VHF-PECVD grown silicon nanoneedles: Role of substrate temperature

• For the first time, optimized VHF-PECVD technique is used to grow highly aligned and dense SiNNs.
• The substrate temperature variation played significant role towards controllable Au-catalyzed assisted SiNNs growth.
• The synthesized SiNNs revealed significant reduction in reflectance as low as 15.787%.
• Excellent anti-reflection and strong absorption of SiNNs offers them as potential vehicle for optoelectronics applications.
• Present user friendly optimized SiNNs preparation technique may constitute a basis for large scale production with economy.

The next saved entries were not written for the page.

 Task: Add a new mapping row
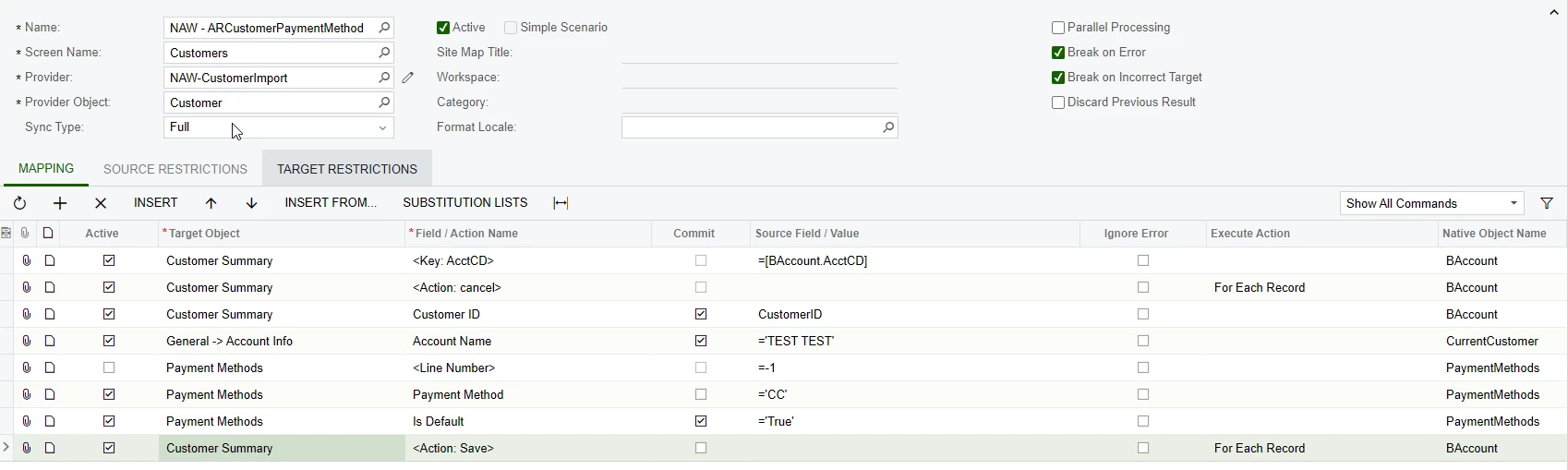pos(60,203)
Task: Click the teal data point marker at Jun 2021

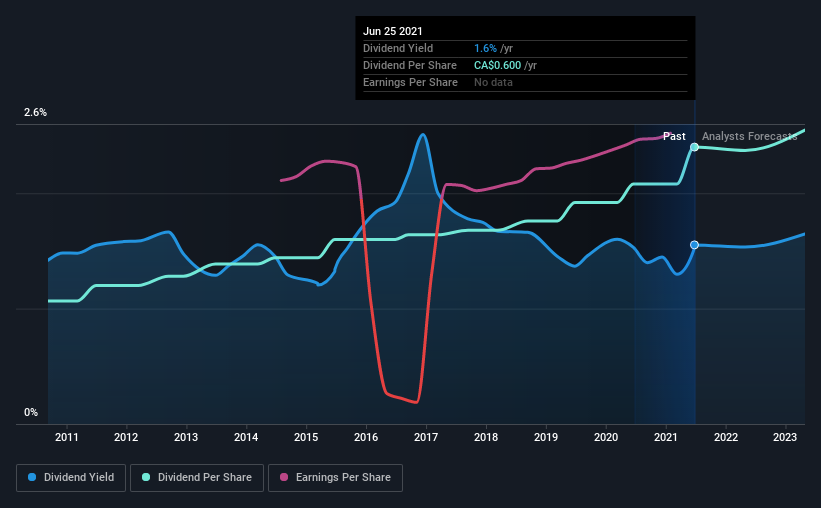Action: tap(694, 147)
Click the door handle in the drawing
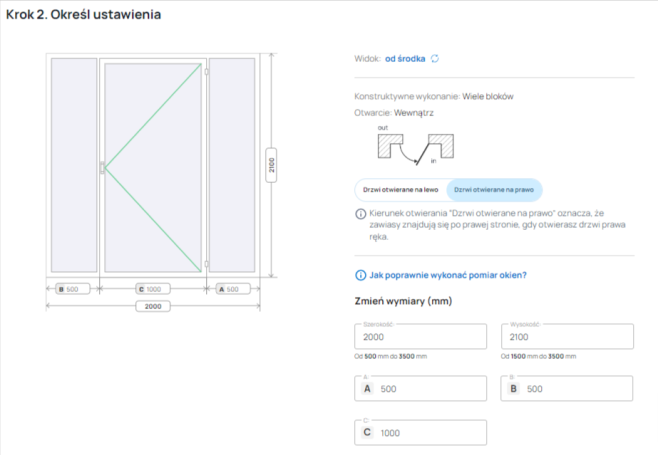658x455 pixels. [101, 171]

Achieving highly aligned and dense silicon (Si) nanoneedles (NNs) is ever demanding for optoelectronics. We report the substrate temperature assisted Au-catalyzed SiNNs synthesis via very high frequency plasma enhanced chemical vapor deposition (VHF-PECVD) technique. The effects of varying substrate temperatures (350–550 °C) on the growth process are examined. The maximum density of SiNNs (∼10 NN/μm2) is obtained at the optimum temperature of 550 °C. These NNs have diameters ranging from 38 to 87 nm and the lengths are extended up to 2.96 ± 0.09 μm. Furthermore, the sample prepared at 350 °C is totally devoid of any SiNNs. The axial NNs growth rate increased from 35.3 ± 2.3 nm/min (at 400 °C) to 138.8 ± 8.9 nm/min (at 550 °C). XRD analysis demonstrated the SiNNs cubic structure with preferred orientation along <111>. The NNs prepared at 550 °C displayed better crystallinity than those obtained at other temperatures. This enhanced crystallinity is further supported by Raman measurements. High resolution transmission electron microscopy (HRTEM) confirmed that these NNs are composed of crystalline Si core with an oxide shell. Sample grown at 400 °C revealed a reflectance of 28.642% in the visible region. However, the highly dense SiNNs grown at 550 °C showed a noticeable suppression in the reflectance (15.787%), indicating excellent anti-reflection attributes. The excellent features of the presented results suggest that our systematic method may constitute a basis for the temperature mediated tunable growth of SiNNs suitable for optoelectronics devices.